“Astonishing and irresponsible” is how experts and environmentalists have greeted the news that the Government of New Zealand has granted a subsidy of up to $20 million to a company proposing to operate a deep sea mine, while a legal Hearing on its application to do so is still deliberating.
The subsidy has been granted to the would-be deep-sea mining company Chatham Rock Phosphate days before a hearings Committee publishes the findings of its fiercely contested Hearing into the request to mine 5000 square km of biodiversity-rich seabed off the coast of New Zealand.
Duncan Currie, the lawyer representing the Deep Sea Conservation Coalition (DSCC), Kiwis Against Seabed Mining and Greenpeace in the two month Hearing said: “It is surprising that this company is being given public money to conduct mining when the right to do so has not yet been granted. The Hearing has heard very compelling evidence about the grave risks posed to the deep ocean life from mining and it is far from a foregone conclusion that the permit will be granted.
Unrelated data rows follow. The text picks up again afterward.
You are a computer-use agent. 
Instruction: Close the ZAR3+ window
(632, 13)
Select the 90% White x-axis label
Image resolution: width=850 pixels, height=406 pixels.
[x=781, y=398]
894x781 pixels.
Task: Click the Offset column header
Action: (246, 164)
We hope that the Government is not seeking to influence the findings of the Committee with this action”.
Matthew Gianni of the DSCC added: “This massive subsidy speaks volumes about the economic viability of the proposal; surely if the Government is going to permit the destruction of our ocean it should at least make the company pay the full cost for doing so and not charge the taxpayers.”
The decision of the Committee into the company’s application is expected in the next 10-11 days.
The subsidy, known as the Callaghan Grant, will allow recipients to claim back 20 per cent of eligible research and development spending up to a total $5m a year for up to four years.
CEO of the company Chris Castle is quoted as saying “”In effect it is government funding, which we’re quite excited about”.